Problem to solve
From the data below, return each line in which the string "will" is found.

Recorded information
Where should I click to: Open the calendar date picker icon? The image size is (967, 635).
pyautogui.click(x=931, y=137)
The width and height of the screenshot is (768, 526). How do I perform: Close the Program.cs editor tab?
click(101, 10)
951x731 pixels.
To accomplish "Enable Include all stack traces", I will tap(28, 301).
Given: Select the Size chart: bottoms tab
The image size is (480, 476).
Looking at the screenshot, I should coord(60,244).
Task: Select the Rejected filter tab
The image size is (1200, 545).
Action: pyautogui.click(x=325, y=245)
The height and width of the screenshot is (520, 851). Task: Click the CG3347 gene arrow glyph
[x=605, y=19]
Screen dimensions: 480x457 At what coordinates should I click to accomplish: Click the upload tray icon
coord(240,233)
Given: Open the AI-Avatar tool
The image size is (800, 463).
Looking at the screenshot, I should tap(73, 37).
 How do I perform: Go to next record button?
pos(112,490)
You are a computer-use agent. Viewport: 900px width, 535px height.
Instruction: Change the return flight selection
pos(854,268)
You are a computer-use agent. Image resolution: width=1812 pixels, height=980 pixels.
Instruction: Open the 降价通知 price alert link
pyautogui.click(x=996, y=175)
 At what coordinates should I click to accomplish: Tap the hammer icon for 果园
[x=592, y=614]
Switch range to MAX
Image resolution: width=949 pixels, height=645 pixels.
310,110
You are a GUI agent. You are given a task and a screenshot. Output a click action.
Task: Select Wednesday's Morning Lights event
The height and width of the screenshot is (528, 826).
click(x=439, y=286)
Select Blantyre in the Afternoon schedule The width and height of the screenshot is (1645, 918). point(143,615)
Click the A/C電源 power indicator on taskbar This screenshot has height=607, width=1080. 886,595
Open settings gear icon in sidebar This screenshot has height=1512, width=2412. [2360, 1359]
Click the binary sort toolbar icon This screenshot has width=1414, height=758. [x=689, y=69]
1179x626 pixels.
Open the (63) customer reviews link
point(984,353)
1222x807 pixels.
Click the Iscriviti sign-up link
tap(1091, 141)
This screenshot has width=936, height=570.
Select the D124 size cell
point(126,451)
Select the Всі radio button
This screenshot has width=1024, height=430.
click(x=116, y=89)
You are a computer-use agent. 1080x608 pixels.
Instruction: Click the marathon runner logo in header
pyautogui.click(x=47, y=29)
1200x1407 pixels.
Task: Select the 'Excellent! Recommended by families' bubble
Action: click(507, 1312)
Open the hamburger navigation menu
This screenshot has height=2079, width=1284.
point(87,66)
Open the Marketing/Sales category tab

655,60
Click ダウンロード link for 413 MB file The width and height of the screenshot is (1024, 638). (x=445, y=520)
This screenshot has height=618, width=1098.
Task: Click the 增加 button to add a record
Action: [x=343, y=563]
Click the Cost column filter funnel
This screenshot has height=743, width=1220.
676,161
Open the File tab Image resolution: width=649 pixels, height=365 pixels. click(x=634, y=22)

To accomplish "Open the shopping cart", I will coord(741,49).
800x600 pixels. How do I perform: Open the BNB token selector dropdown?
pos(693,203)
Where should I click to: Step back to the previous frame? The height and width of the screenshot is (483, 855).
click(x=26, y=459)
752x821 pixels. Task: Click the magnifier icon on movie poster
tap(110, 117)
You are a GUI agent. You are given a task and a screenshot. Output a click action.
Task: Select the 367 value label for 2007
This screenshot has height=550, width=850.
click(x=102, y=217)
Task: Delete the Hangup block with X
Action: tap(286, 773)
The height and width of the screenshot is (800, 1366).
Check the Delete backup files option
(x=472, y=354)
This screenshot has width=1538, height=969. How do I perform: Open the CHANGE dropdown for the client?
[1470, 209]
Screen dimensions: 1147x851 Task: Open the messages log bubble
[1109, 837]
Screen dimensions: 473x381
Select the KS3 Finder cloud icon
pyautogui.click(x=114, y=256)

Response to the exercise
To accomplish "Enable Include all stack traces", I will tap(28, 301).
To accomplish "Open the shopping cart", I will coord(741,49).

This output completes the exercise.